Huzurun hâkimiyeti renklendiriyor, sakinleştiriyor bizleri,

Bu gece her şey bize sonsuzluğu hatırlatıyor,

Her şey yalın, her şey çırılçıplakmış gibi

Sanki buradan bir adım öte bir dünya, bir yaşantı yokmuş gibi

Sanki o gece bir tek biz yaşıyormuş gibi,

Tüm nefesleri biz çekiyormuşuz, tüm karbondioksitleri biz veriyormuşuz gibi

Seriyoruz ince bir battaniye ayaza,

Dünlerimizi, yarınlarımızı yolluyoruz, yelken açıyor o uçsuz bucaksız, gri beyaz denize

Bekliyoruz….saatlerce bekliyoruz…

Biz mi yanlış saatte gelmiştik yoksa o mu geç kalmıştı?

Kabul! biraz biz erken geldik güzel geceyi uzun yaşayabilelim diye

Ve biraz da o naz yapıyor, gecenin büyüsüne ondan önce kapıldık diye…

İtiraf etmeliyiz ki hiçbir şeyi bu kadar uzun ve bu kadar keyifli beklememiştik.

Renkler bir bir açılmaya başlıyor,

Önce gökyüzü bozuyor geceyi flu bir mavilikle

Ve şimdi o mavilikte gövde gösteren martılar, kırlangıçlar yer alıyor …el sallıyoruz onlara ‘bu sabah bizde buradayız’ dercesine.

Bir dost sesi hüzünlü bir ezgi tutturuyor, gecenin kızıla dönen sabahına

Hemen ardından coşkulu bir şiir…

Şimdi güneşi heyecanla bekleyen bizler, gecenin bitmemesini diliyorduk.

Ne çare ki beklenen an gelmiş ve güneş denizin koynundan çıkarcasına maviliklerde nazlanarak, sitem edercesine göz doldurmaya başlamıştı.

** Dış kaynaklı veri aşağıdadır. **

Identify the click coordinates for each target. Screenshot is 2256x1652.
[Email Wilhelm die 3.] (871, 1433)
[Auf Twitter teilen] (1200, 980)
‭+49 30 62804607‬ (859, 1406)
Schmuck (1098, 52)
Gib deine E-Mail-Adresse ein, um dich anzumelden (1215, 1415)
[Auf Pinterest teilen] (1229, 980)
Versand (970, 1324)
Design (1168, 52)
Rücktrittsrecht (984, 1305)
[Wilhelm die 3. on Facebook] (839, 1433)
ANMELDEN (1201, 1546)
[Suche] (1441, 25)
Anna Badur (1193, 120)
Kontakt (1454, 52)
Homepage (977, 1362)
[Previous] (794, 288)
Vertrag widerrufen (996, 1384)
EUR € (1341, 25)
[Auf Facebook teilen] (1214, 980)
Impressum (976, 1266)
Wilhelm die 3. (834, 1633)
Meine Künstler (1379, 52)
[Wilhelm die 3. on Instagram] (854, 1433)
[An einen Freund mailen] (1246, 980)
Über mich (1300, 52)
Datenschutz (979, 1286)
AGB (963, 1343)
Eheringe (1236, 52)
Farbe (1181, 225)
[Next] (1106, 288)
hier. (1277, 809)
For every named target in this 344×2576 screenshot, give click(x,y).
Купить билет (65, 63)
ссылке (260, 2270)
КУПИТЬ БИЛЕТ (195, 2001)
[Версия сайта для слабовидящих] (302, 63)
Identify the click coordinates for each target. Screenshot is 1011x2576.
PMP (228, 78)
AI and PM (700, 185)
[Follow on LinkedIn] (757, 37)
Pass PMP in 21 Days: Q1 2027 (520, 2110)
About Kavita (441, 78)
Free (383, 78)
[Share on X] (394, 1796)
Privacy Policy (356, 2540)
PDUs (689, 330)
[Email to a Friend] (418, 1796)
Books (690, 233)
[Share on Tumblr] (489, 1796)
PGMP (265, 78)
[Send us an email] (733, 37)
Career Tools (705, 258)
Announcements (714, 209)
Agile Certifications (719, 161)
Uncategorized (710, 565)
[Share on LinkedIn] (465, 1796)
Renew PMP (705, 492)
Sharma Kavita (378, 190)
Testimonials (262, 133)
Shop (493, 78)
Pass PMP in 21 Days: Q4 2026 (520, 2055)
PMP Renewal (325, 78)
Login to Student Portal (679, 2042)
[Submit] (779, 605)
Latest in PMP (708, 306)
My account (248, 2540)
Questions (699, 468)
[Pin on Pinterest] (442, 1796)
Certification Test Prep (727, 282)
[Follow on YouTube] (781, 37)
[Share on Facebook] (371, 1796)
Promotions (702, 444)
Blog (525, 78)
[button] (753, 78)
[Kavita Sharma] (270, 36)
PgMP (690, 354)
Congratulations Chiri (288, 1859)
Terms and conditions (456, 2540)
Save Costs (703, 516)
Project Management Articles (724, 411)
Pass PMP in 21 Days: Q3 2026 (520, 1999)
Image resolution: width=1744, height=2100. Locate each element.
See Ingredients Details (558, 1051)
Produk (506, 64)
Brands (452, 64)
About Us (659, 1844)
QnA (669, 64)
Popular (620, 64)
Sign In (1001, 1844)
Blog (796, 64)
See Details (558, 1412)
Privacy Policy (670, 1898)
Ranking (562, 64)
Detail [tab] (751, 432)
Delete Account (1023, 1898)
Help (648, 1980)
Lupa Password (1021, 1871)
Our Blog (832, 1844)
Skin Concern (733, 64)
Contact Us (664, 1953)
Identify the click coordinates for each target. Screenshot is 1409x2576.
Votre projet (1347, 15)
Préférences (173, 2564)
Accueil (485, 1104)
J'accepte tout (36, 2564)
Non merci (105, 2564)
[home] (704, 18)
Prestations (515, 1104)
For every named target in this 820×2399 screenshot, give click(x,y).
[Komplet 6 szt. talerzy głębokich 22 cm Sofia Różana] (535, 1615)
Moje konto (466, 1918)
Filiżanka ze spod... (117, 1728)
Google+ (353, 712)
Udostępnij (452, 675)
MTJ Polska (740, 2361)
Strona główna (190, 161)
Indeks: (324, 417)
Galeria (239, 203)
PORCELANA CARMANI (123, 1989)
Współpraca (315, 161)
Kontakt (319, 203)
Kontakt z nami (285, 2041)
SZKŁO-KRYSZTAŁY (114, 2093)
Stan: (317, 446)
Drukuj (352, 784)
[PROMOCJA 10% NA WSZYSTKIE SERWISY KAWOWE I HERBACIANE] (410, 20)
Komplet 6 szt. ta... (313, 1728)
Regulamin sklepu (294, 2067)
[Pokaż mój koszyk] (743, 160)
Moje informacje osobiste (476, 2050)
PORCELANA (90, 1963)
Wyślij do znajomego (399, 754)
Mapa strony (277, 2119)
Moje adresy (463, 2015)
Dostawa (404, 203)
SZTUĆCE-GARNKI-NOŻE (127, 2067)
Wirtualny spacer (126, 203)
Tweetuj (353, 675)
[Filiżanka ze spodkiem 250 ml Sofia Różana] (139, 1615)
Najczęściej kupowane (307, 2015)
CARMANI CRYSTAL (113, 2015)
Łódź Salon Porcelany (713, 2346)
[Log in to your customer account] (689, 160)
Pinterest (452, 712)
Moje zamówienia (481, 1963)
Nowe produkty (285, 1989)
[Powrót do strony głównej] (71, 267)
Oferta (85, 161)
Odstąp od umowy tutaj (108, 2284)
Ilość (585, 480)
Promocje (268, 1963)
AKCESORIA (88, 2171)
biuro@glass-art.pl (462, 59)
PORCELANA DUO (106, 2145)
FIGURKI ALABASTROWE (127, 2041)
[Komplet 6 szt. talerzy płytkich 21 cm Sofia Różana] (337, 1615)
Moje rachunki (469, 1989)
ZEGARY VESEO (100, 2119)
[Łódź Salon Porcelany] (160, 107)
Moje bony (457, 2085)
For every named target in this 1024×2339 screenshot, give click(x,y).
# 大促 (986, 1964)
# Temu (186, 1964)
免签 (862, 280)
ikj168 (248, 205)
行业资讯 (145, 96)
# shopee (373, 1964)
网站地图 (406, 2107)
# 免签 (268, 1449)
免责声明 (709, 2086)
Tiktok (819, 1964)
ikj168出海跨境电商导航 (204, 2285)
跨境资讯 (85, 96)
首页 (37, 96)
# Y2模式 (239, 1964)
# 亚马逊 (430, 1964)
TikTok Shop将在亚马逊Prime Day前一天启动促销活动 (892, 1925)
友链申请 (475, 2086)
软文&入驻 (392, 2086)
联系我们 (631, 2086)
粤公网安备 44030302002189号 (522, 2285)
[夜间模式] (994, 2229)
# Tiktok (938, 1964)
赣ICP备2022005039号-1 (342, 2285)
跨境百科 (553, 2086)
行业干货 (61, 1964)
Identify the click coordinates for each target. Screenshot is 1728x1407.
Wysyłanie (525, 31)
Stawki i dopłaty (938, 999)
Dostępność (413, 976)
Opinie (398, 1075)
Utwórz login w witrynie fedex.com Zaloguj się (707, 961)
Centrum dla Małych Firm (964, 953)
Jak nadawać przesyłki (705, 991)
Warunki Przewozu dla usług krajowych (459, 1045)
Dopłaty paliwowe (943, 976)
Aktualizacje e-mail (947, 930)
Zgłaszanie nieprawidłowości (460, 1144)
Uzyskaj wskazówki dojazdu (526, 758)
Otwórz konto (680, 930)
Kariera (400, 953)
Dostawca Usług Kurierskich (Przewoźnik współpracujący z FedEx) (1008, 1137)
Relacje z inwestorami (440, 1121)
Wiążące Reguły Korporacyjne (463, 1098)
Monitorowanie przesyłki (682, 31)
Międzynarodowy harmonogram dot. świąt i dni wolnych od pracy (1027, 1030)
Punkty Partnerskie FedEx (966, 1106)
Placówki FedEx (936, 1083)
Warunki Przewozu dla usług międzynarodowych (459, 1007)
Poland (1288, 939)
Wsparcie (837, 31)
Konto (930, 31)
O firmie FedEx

Turuncu mu? Sarı mı? Yoksa Kırmızı mı? diye düşünürken

O aheste aheste, şölen yaparcasına gökteki yerini alıyordu

Şimdi koskocaman olmuş ve gökyüzünü de bu şölene dâhil etmişti.

Sema sarı, kırmızı, turuncu, mavi olmuştu.

Tuhaf bir sessizlik, tuhaf bir gülümseme…

Her şey kendi rengini alıyordu,

Yemyeşil ağaçlar, masmavi bir deniz ve toprak rengi bir kumsal…

Sonsuzluğumuz aydınlık renklerini giyinmiş ve bizi o rüyadan uyandırmıştı.

Dönüş yolu adımlanmaya başlandığında,

Tuhaf bir sessizlik, tuhaf bir gülümseme yerini hiç bir şeye bırakmamıştı.


*Bir çok anımızı kutulara koyup raflara kaldırırız, bu böyle bir anı değildi yazılmalı, yaşanmalıydı. Üzgünüm senden önce davrandım Sevgili düş ortağım, düş dostum çok teşekkürler raflara konulamayan anılar için...
*Çok Sevgili Neşe Evrim’den alıntıdır ‘’ http://blog.milliyet.com.tr/Blog.aspx?BlogNo=59030 ’’
*Fotoğraflar şahsen kendi objektifimdendir :)

 
Toplam blog
: 26
: 906
Kayıt tarihi
: 31.01.07
 
 

Hayata yayılarak yaşamayı düşlerken, zamana sıkıştığımı fark ettim, tek sebebini çalışma şartları..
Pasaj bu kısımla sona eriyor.